[[ Records for processing open ]]
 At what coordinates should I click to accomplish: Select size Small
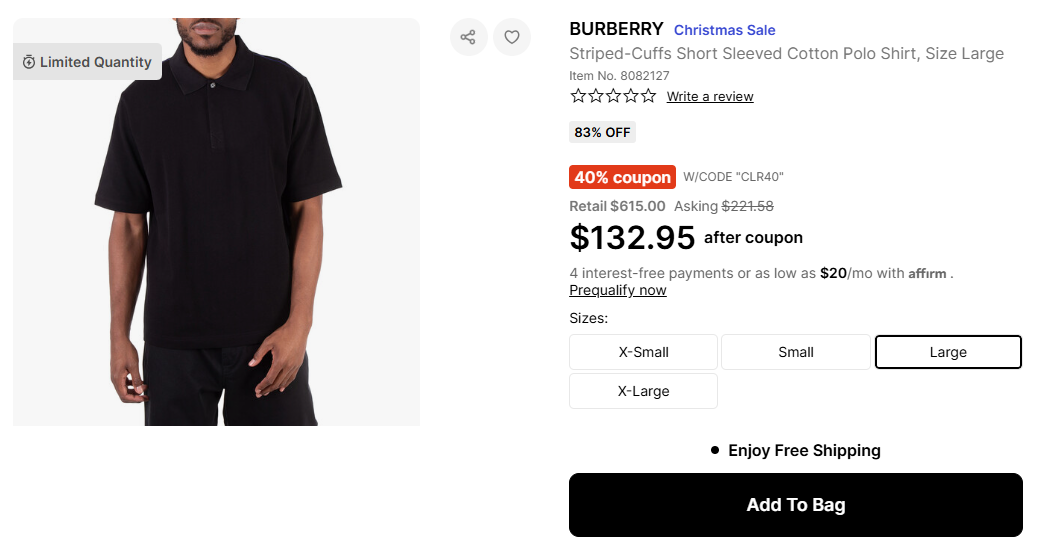pos(796,352)
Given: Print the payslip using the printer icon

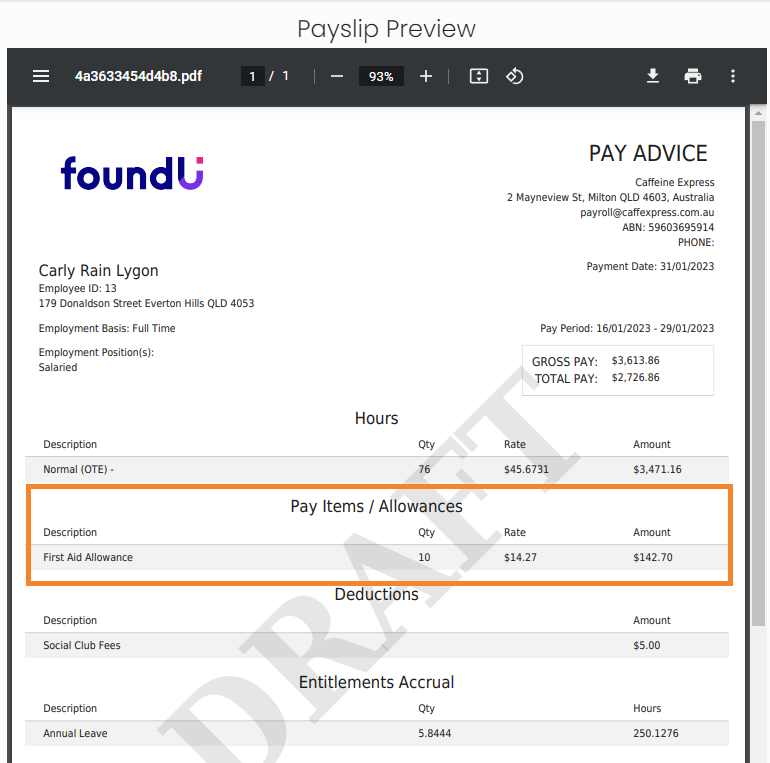Looking at the screenshot, I should coord(693,76).
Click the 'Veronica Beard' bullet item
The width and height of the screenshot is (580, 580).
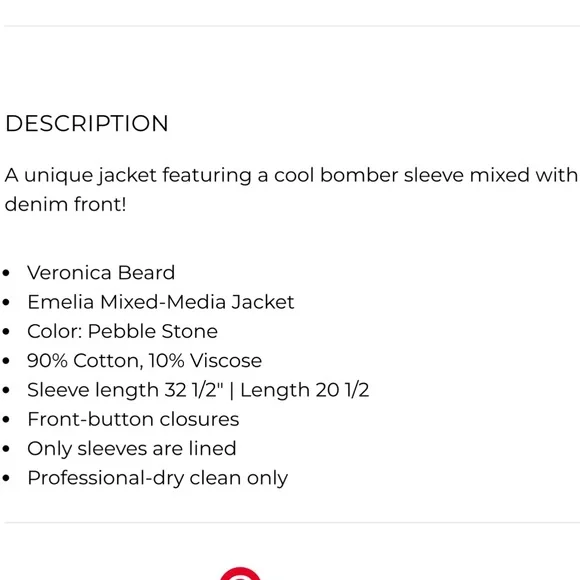101,273
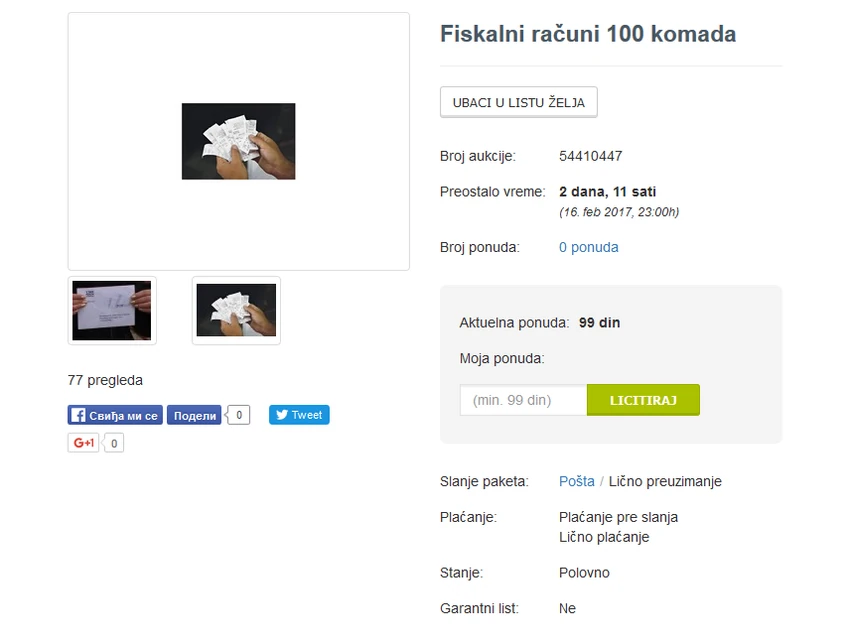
[[ Records for processing closed ]]
What the exercise asks ▸
The reply needs to repeat exactly the line containing "Click the 'Veronica Beard' bullet item" and each line after it, through the final line of the entries above, and to skip the pictures.

Answer to this problem ▸
Click the 'Veronica Beard' bullet item
The width and height of the screenshot is (580, 580).
101,273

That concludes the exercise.